Ingredients
The following ingredients have 3 Servings
- 6 ounces fresh strawberries (about 2 handfuls or 3 ounces blackberries)
- 1 cup all-purpose flour
- 1 teaspoon baking powder
- ¼ teaspoon fine sea salt
- 1/3 cup coconut sugar
- 3 tablespoons cold unsalted butter
- 1/3 cup + 1 tablespoon heavy cream or coconut cream
- Coarse sanding sugar for topping (optional)
Instruction
- Preheat the oven to 350 degrees and line a baking sheet with parchment paper or a silicone mat.
- Next, slice the strawberries into quarters. (If using blackberries, slice them in half.)
- In a medium-size bowl, combine the flour, baking powder, salt, and sugar. Stir with a fork until well blended.
- Next, add the butter and cut it into the mixture using two knives or a pastry blender. Work the butter in until it’s evenly dispersed and is smaller than peas.
- Add the heavy cream and stir gently until a dough forms.
- Sprinkle in the strawberries and fold gently to combine.

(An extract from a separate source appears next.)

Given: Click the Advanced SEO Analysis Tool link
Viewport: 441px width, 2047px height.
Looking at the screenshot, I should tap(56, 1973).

- Scoop 6 balls of dough onto the baking sheet and top with a sprinkling of coarse sugar (if using). Bake the cookies for 35-38 minutes. (You can also make 12 smaller cookies and bake them for 20-25 minutes.)
- Move the cookies to a wire rack to cool completely before serving. The cookies soften as they rest so they’re best when served the same day.